Since each exercise is a progression, they should be completed at least one day apart.

  • EXERCISE 1 - 25 minutes: Variable pace running with the gradual introduction of turns. This involves running round a 20m diameter figure-of-eight course. The figure-of-eight course puts very gentle stress on the knee and prepares the player for later turning drills. The pace is limited to walk, jog or half pace running and is determined by the physiotherapist who shouts out the desired pace. The physiotherapist also shouts the commands stop and start. This re- introduces the player to the variable demands of a game of football.

  • EXERCISE 2 - 20 runs: Variable pace running with gradual turns and various starting positions. The player starts at one end of the course and makes a 30m run up to a 20m diameter semicircle, around which they gently turn before completing another straight 30m run back to the finish. The pace of the run is dictated by the physiotherapist and is either a jog or half pace. The starting position should be different for each run (standing, lying on back, lying on front, sprint start position, squatting, right side lying, left side lying, jumping, hopping, facing backwards).
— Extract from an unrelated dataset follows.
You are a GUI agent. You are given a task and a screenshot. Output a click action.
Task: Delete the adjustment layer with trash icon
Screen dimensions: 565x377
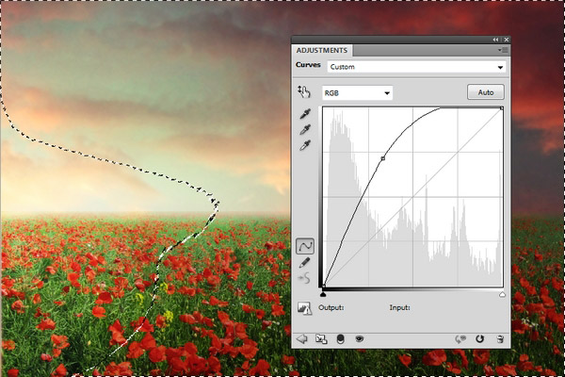(500, 338)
  • EXERCISE 3 - 25 minutes: A progression of exercise 1. Variable pace running with slightly tighter turns. The player runs round a 10m diameter figure-of-eight course. The figure-of-eight course puts stress on the knee and prepares the player for later turning drills. The paces used are walking, jogging, half pace running, or three-quarter pace running and is determined by the physiotherapist who shouts out the desired pace. The physiotherapist also shouts the commands stop and start. This re-introduces the player to the variable demands of a game of football.

  • EXERCISE 4 - 20 runs: A progression of Exercise 2. Variable pace running with gradual turns and various starting positions. The player starts at one end of the course and makes a 30m run up to a 20m diameter semicircle, around which they gently turn before completing another straight 30m run back to the finish. The pace of the run is dictated by the physiotherapist and is either three-quarter or full pace. The starting position should be different for each run (standing, lying on back, lying on front, sprint start position, squatting, right side lying, left side lying, jumping, hopping, facing backwards).

  • EXERCISE 5 - 20 repeats: Two 5m diameter circles are placed 30m apart. Traveling at full pace the player makes a run, with a football at the feet, goes around the far circle and then back to the finish.

  • EXERCISE 6: As Exercise 5, but single cones are used instead of 5m diameter circles.

  • EXERCISE 7 - 10 repeats: Six cones are placed 5m apart in a straight line. The player completes a shuttle run at full pace, turning alternately to the left and right.

Before a gradual return to full training the player should be happy with all normal ball work drills, all types of passing (instep, side foot, front foot, outside of foot, side foot volley, laces volley, half volley) over all distances, heading, jumping and heading, and tackling.